The vi­rus “can tar­get and elim­i­nate the cells that drive brain tu­mors,” by es­sen­tially forc­ing them to eat them­selves, said study co-author Juan Fue­yo. The re­search­ers said they ex­pect to sub­mit a re­quest to launch a clin­i­cal tri­al of the vi­rus, called Delta-24-RGD, this month.

They tested the vi­rus against the most ag­gres­sive brain tu­mor, glioblas­toma mul­ti­forme, which orig­i­nates in spe­cial­ized cells known as glia, Fue­yo said. Glia sur­round and sup­port neu­rons, the brain cells that con­duct elec­tri­cal sig­nals. 

Glioblas­toma mul­ti­forme re­sists radia­t­ion and chem­o­ther­a­py treat­ments and is so in­va­sive that sur­gery al­most nev­er elim­i­nates it, Fue­yo and col­leagues said. Pa­tients suf­fer­ing from this ma­lig­nan­cy live on av­er­age for about 14 months with treat­ment.

The re­search­ers de­vel­oped the vi­rus to ex­ploit a weak­ness in tu­mors but leave nor­mal tis­sue un­harmed. They found in a 2003 study that the vi­rus elim­i­nated brain tu­mors in 60 per­cent of mice who re­ceived in­jec­tions di­rectly in­to their tu­mors. The vi­rus spreads in a wave through the tu­mors un­til there are no can­cer cells left, then it dies.

Since 2004 sci­en­tists have found that brain tu­mors are driv­en by out-of-control stem cells, a type of “mas­ter cell” ca­pa­ble of de­vel­op­ing in­to a va­ri­e­ty of oth­er cell types, the re­search­ers said. Even when sur­gery de­stroys a tu­mor, the rogue stem cells can pro­duce a new one.

Fueyo’s team grafted four dif­fer­ent lin­eages of the stem cells in­to mouse brains and treated the re­sult­ant tu­mors with in­jec­tions of the vi­rus. Un­treated mice sur­vived 38.5 days on av­er­age, and treated mice 66 days, they re­ported. But two of the treated ones lived for 92 days, un­til the end of the ex­pe­ri­ment, with no neu­ro­lo­g­i­cal symp­toms.

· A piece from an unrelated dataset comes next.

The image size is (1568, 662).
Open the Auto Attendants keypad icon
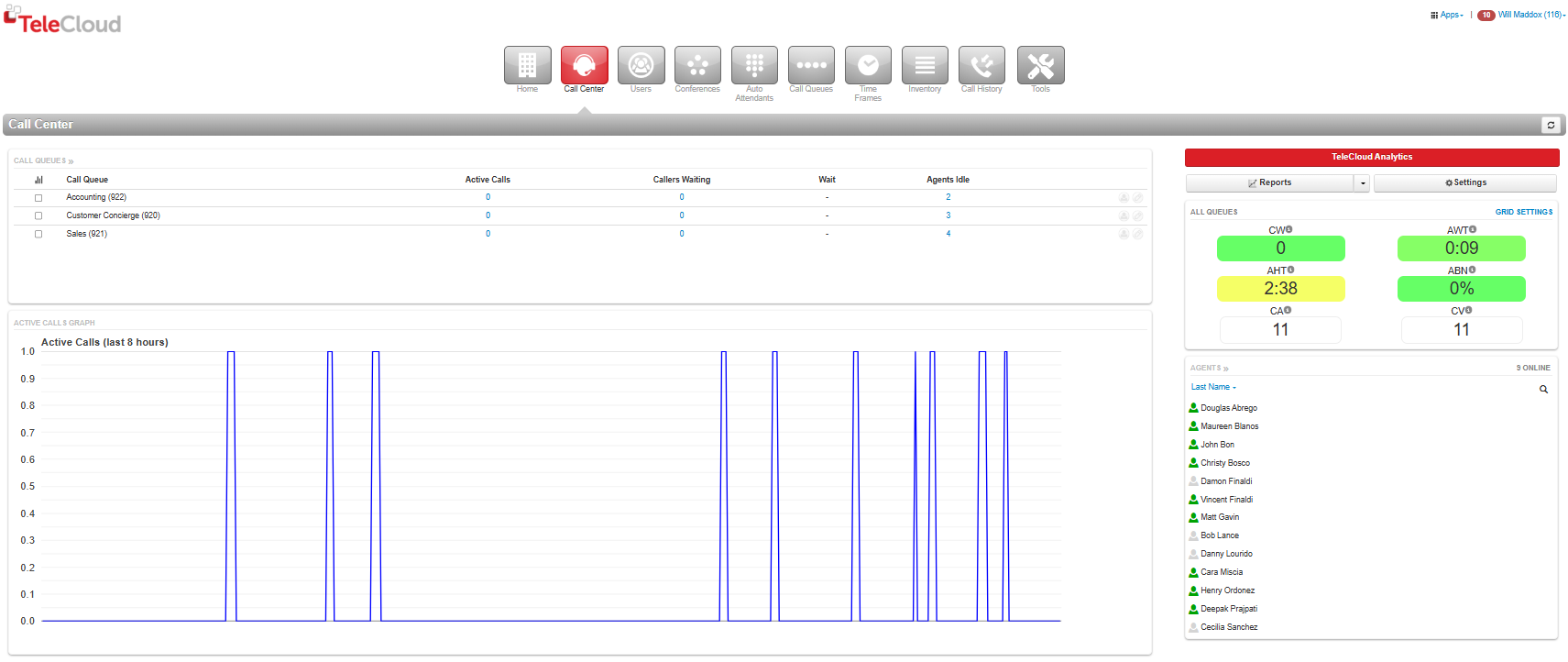pos(754,65)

“An an­i­mal mod­el does­n’t fully rep­re­sent hu­mans,” Fueyo cau­tioned. “But the tu­mors grown by these stem cells closely re­sem­ble the tu­mors we see in our pa­tients, which is an ex­cit­ing find­ing in it­self.” Usu­al­ly, tu­mors ar­ti­fi­cially in­duced in lab an­i­mals don’t mim­ic real tu­mors very well, he re­marked—but these did, sprawl­ing out and deeply in­vad­ing oth­er brain ar­eas be­fore the vi­rus beat them back.

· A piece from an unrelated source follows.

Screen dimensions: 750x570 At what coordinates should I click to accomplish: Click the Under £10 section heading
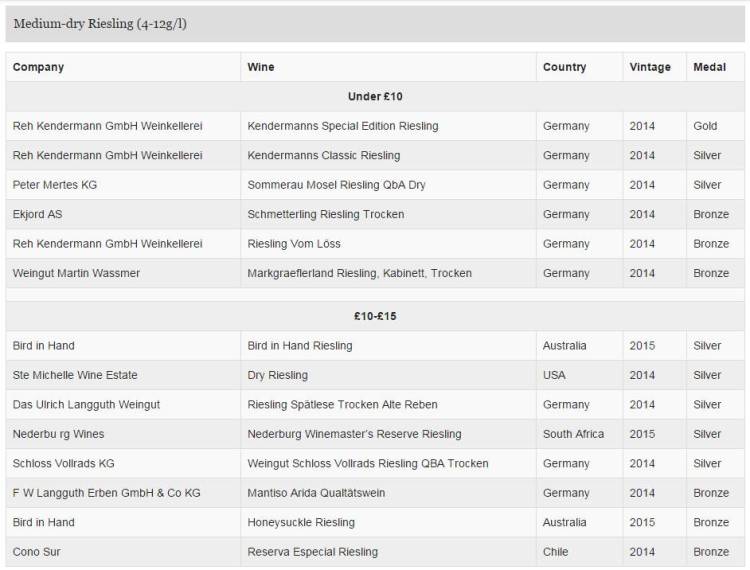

The vi­rus ex­ploits the fact that a mol­e­cule called retinoblas­toma is mis­sing or de­fec­tive in brain tu­mors. The mol­e­cule nor­mally guards against both the pro­lifera­t­ion of can­cerous cells and against vi­ral in­fec­tion. So the vi­rus, a mem­ber of a family of vi­ruses called adenovi­ruses, has an eas­i­er time in­vad­ing tu­mors and repli­cat­ing in its cells. 

Adenovi­ruses at­tack­ing nor­mal cells nor­mally em­ploy a mol­e­cule called E1A to coun­ter­act the retinoblas­toma de­fense. So to keep the vi­rus out of nor­mal cells, Fueyo and col­leagues ex­plained, they simply needed to de­lete a small part of the vi­ral gene that pro­duces E1A. The vi­rus forc­es tu­mor cells to de­vour them­selves un­til they die, a form of self-cannibal­iz­a­tion called au­to­phagy, they wrote.